Mis à jour le 23/11/2015 à 08:23 Publié le 23/11/2015 à 08:22
Le tribunal de Monaco.

Le tribunal de Monaco. Photo Michaël Alesi

Condamné à une amende pour une empoignade violente à Monaco

Suite à une altercation entre deux employés d'une entreprise de BTP, l'agresseur qui aurait réagi à une provocation d'insultes racistes. Le tribunal correctionnel de Monaco indulgent, condamne le prévenu à une amende.

Propos racistes et excès d'autorité… Autant de réactions furieuses émanant d'un homme, la victime en l'occurrence, qui a voulu faire appliquer une supériorité imaginaire! Ce qui lui a valu de recevoir un coup au visage de la part d'Abdourahim, un coup entraînant une incapacité temporaire de travail de trois jours. 

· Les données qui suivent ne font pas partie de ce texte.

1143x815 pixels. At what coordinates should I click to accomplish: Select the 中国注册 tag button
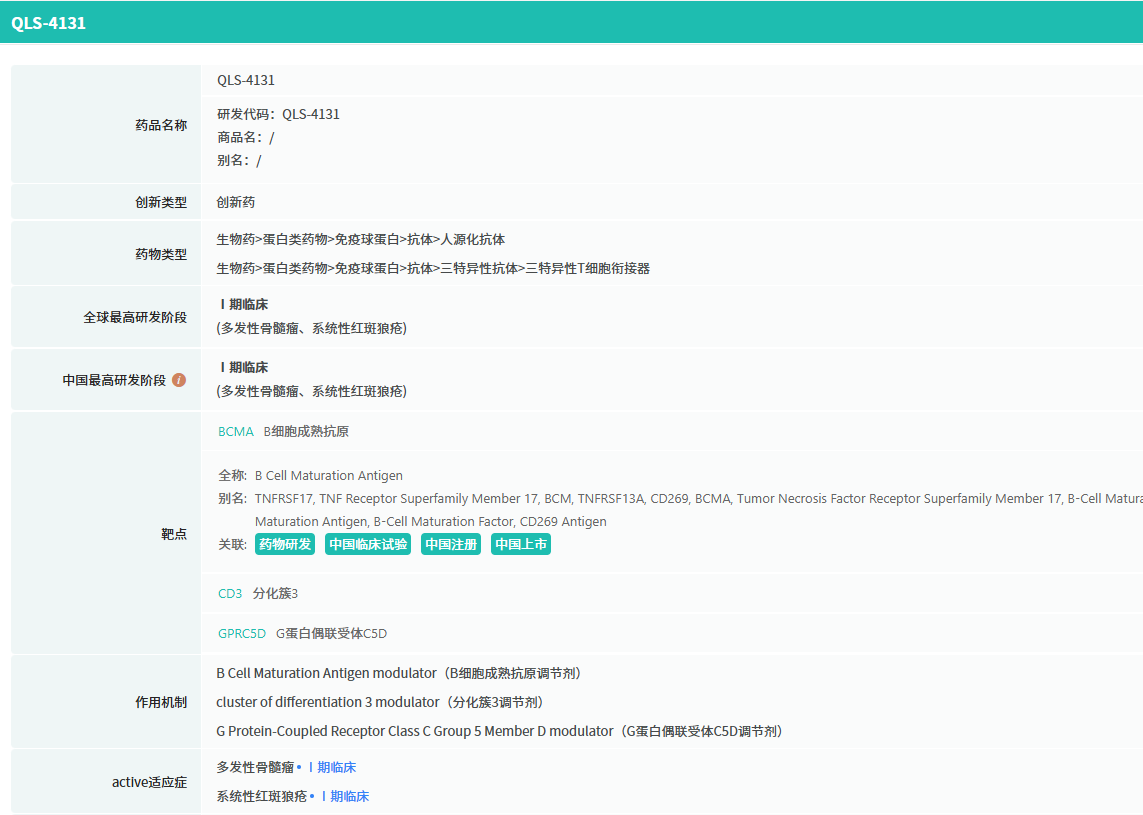(x=451, y=545)
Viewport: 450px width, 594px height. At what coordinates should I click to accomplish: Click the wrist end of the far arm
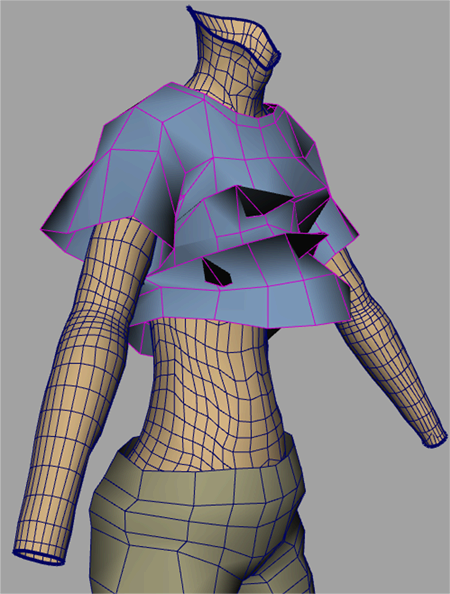click(435, 439)
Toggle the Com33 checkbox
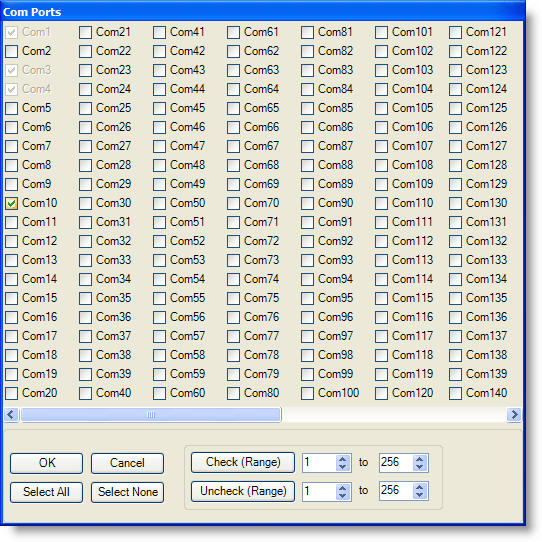The width and height of the screenshot is (542, 542). 85,260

Ce prévenu, Français d'origine comorienne, ne s'attendait pas à pareille agression verbale. Ni de devoir comparaître devant le tribunal correctionnel. Il était d'ailleurs absent pour s'expliquer sur ses violences.

La victime cognée à la bouche

D'emblée, le président Jérôme Fougeras Lavergnolle expose l'affaire. Le 16 avril 2015, un incident intervient au niveau du quai Jean-Charles-Rey, à Fontvieille entre deux employés d'une entreprise de BTP. Le plaignant dépose plainte pour avoir été cogné au niveau de la bouche. L'agresseur, convoqué à la Sûreté publique, reconnaît les faits en indiquant qu'il avait réagi à une provocation d'insultes racistes.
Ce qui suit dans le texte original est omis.